- TEXT UNDER STUDY -
== Segment start ==
NEW ORLEANS Even after the latest hurricane crisis eases, and downtown businesses along with French Quarter topless bars reopen, life in New Orleans will be far from normal. Among the somber distinctions: For months to come this will be an almost childless city.
Dozens of schools were irreparably damaged by Hurricane Katrina, and only a handful are expected to open before January. Few day-care centers will be available for preschoolers, and health experts warn that children are at extra risk of contamination if they come back before the city is thoroughly cleaned of the foul floodwater's residue.
"It's a big concern of ours," said the Rev. William Maestri, superintendent of the city's Roman Catholic schools. "We want our families back."
Until they do return, a whole sector of the economy will be in limbo not only child-care workers and teachers but also pediatricians, owners of child-oriented stores and others. Numerous New Orleans teachers, faced with payroll problems and no work in their home city, are getting hired elsewhere.
== Segment end ==
- TASKS AND EXERCISES -
- 1) In the report on New Orleans after Hurricane Katrina, what job does the Rev. William Maestri hold?
- 2) Turn the paragraph of the Katrina report that begins "Dozens of schools were irreparably damaged" into a short list that keeps its main facts.
- 3) Continue the report on New Orleans after Hurricane Katrina from the point where it stops.

- AVAILABLE DATA -
== Segment start ==
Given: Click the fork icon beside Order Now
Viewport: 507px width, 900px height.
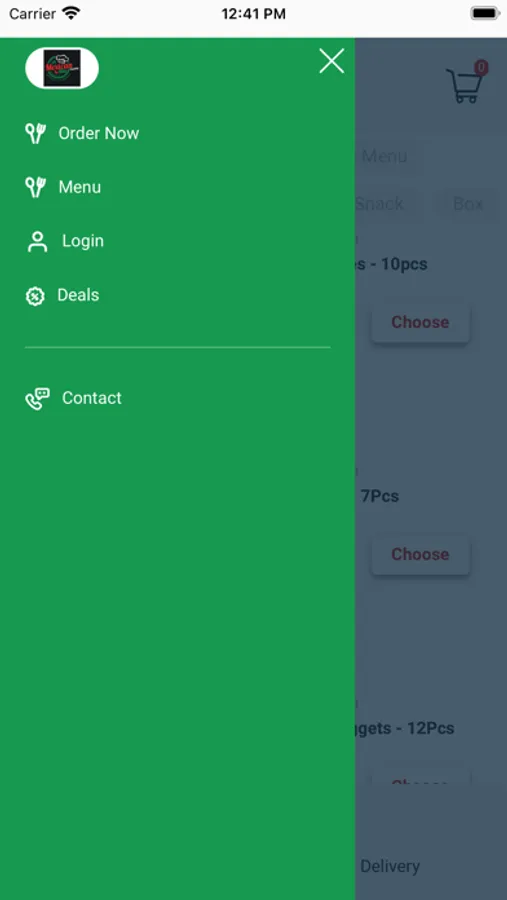Looking at the screenshot, I should point(35,133).
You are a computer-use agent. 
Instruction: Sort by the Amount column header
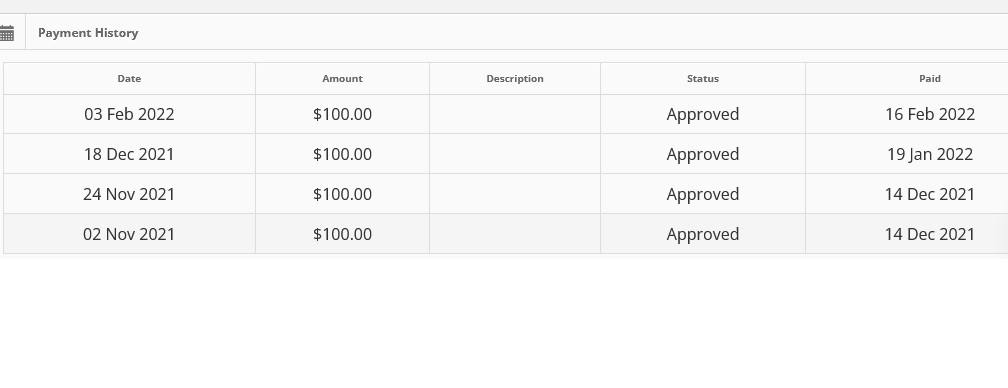point(342,78)
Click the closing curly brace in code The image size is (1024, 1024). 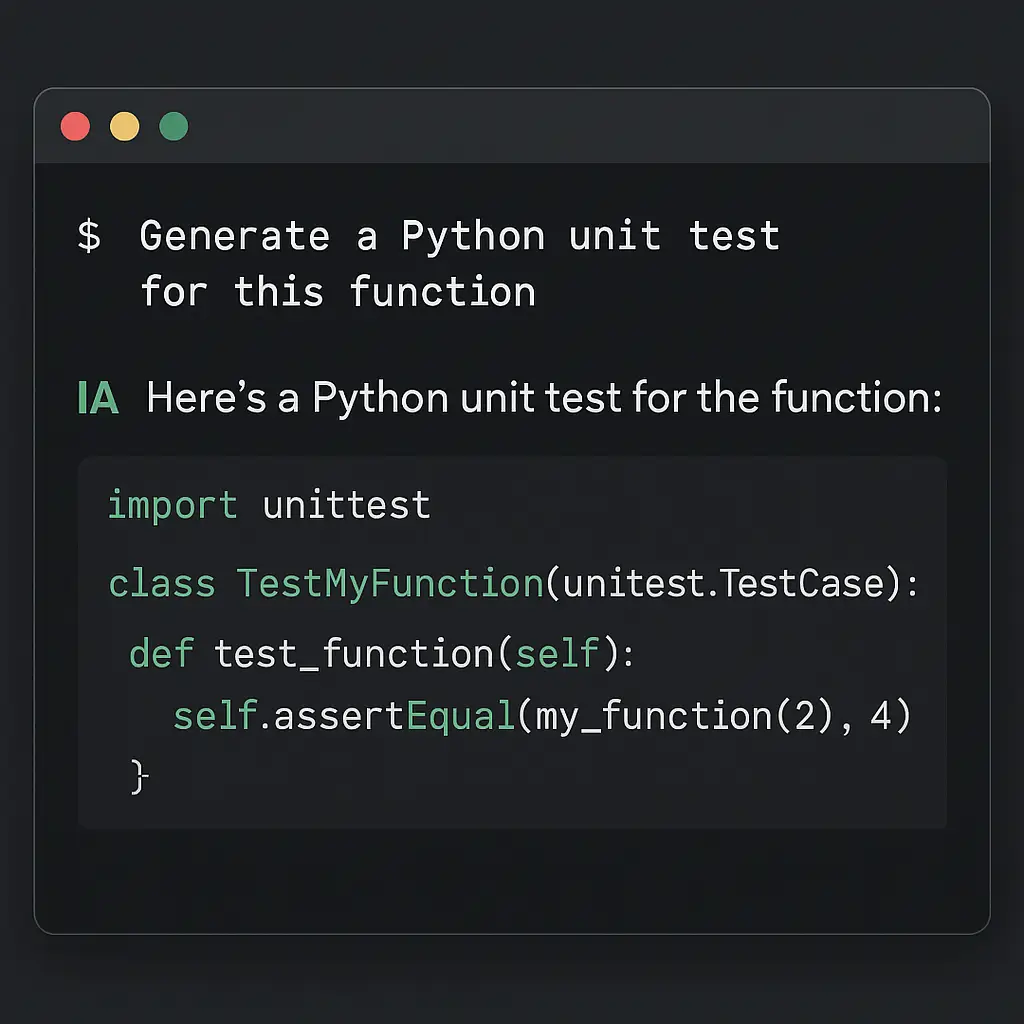point(139,776)
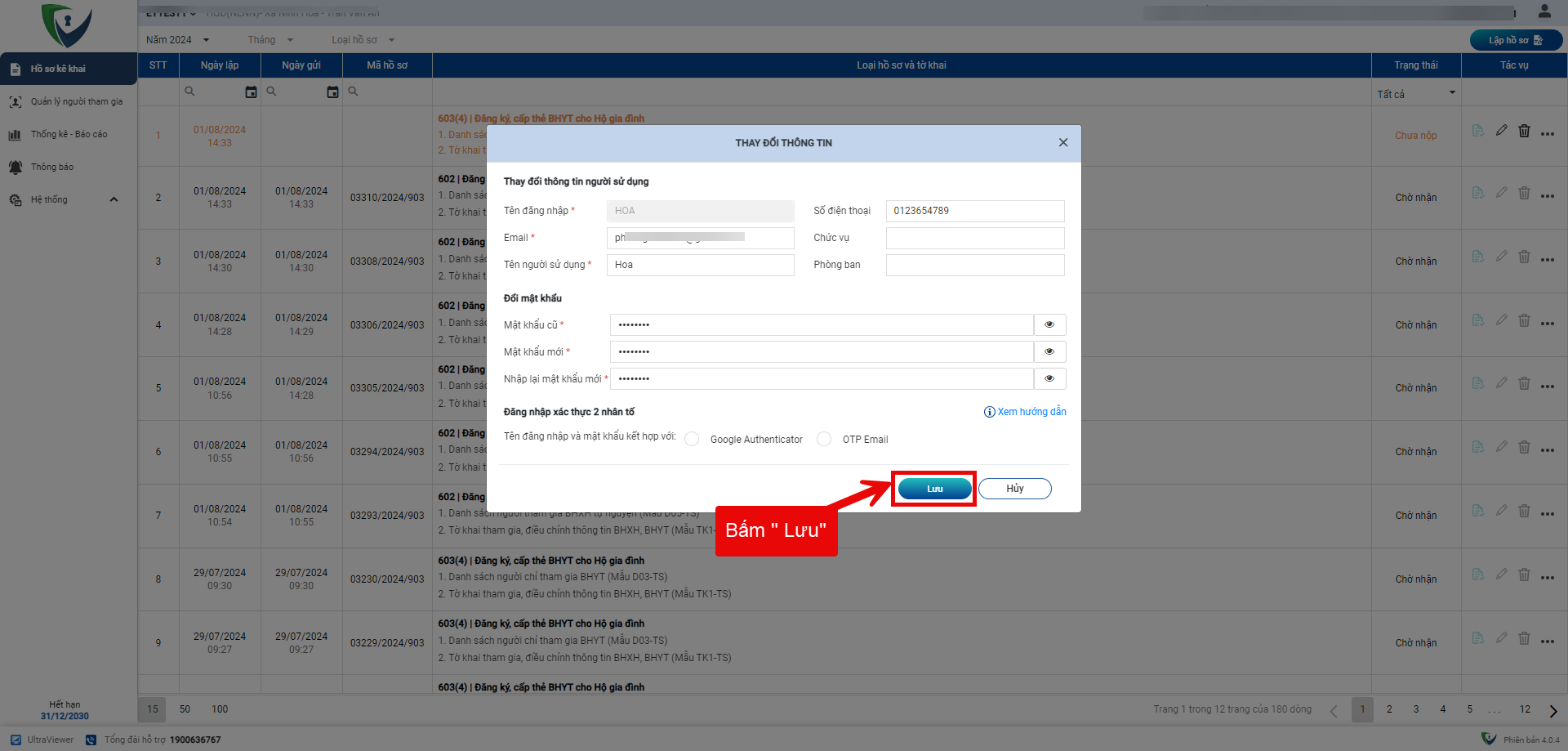Select the Google Authenticator radio option

point(692,440)
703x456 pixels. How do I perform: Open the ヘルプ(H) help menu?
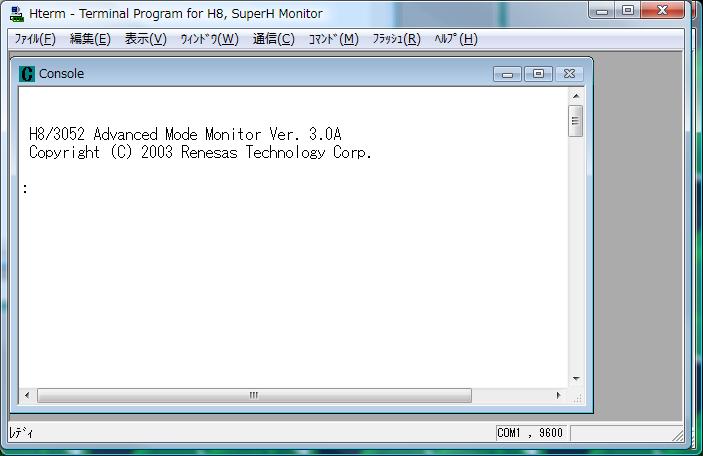[455, 39]
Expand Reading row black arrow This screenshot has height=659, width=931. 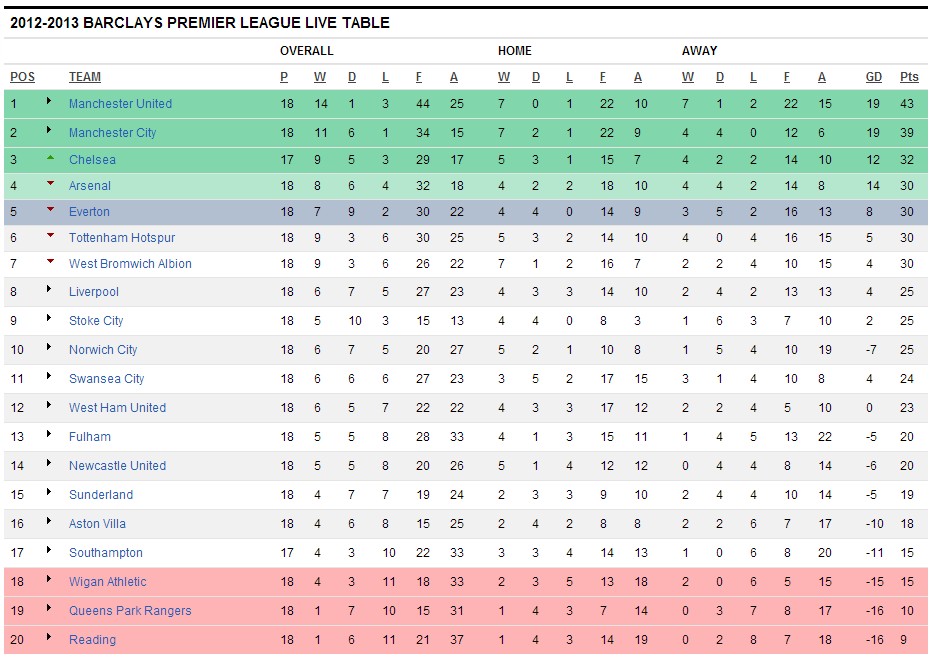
== Segment end ==
- EXERCISE ANSWERS -
- 1) He is superintendent of the city's Roman Catholic schools.

- 2)
- Hurricane Katrina damaged dozens of schools beyond repair.
- Only a handful of schools are expected to open before January.
- Few day-care centers will be open for preschoolers.
- Health experts warn that children who return before the floodwater's residue is thoroughly cleaned up face extra risk of contamination.

- 3)
By the tens of thousands, New Orleans' children are scattered around the United States and are enrolling in schools. Many of their parents want to return home when conditions allow, but many others say they may settle in their new locations, almost certainly producing a significant drop in New Orleans' population of children.
Arthur Johnson, a lifetime New Orleans resident, said one of his adult daughters evacuated and placed her four children in Texas public schools, where they were faring better than in their hometown school.
"We have bad schools here," he said. "We've been knowing that for years."
But Michelle Bailey, a hospital worker who evacuated with her three children to Houston, said she wanted to bring her family back to New Orleans.
"My kids can't go to school now," she said. "Last week they went and a big fight broke out."
New Orleans officials hope to open a few schools Nov. 1 on the West Bank, a section of the city relatively unscathed by Katrina. But the school board president, Torin Sanders, said a broader reopening in the main part of the city probably wouldn't occur until January and even that would involve only a limited number of the 126 public schools.
The plan, he indicated, would be to open certain schools that suffered little damage, accommodating returning students even if they lived in other neighborhoods.
Sanders said the widely criticized school system, which served 60,000 students, could benefit in the long term.